「爆弾牛乳」という牛乳が爆売れした。
なんでも、爆弾牛乳は”爆弾牛”という牛からとれるらしい。
その爆弾牛さえ飼育できれば、大儲けできるんじゃないか、と考えた僕は、爆弾牛を飼う方法を調べ上げた。
調べるのに苦労したが、僕は爆弾牛を飼っている農場を突き止めた。
さっそく農場に向かった僕は、農場主に爆弾牛を分けてほしい、と頼み込んだ。
農場主は僕に言った。
「牛の育て方を教えてもいいし、牛を分けてやってもいいけどよ、にいちゃん。何が目的だ」
僕は正直に答えた。
「お金が欲しいんです」
「そうか、そうだよな。で、金を稼いで、その金でなにがしたい」
「そうですね……。うまいものを食べて……」
「うんうん」
「旅行に行って」
「そりゃ無理だな」
「え?」
「爆弾牛にはある制約があるんだ。二時間ごとに搾乳しないと、牛が爆発しちまうんだよ。さらに悪いことに、一頭爆発したら連鎖的にすべての牛がお陀仏だ」
「そんな……」
「しかもな、爆弾牛は飼い主のところに来て爆発する習性があるんだ。それに、そもそも飼い主しか搾乳できないしな。

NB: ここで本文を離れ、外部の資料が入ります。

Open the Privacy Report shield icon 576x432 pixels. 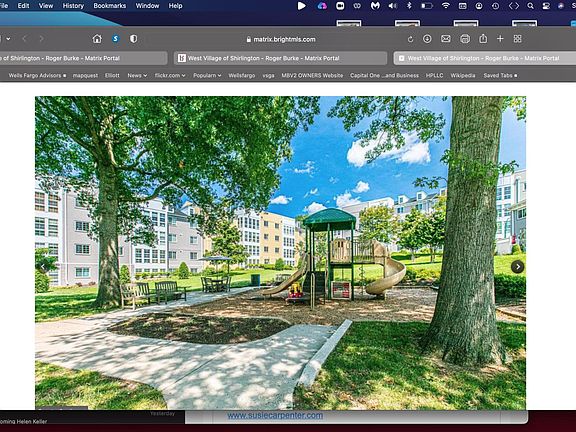click(134, 39)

つまり、爆弾牛を飼ったら、もう二度と牛から離れられないということさ。それでもやるか?」
それを聞いて、僕はすごすごと農場を後にした。
あの農場は、決して小さくなかった。
あの牧場主は、一人で数十頭の牛を搾乳しているのだろうか。
それともあの話は嘘だったのか。
本当だとしたら、あの男には腕が何本もあるとしか考えられない。
いずれにしろ僕には無理だ。
僕はもう二度と爆弾牛のことは調べなかった。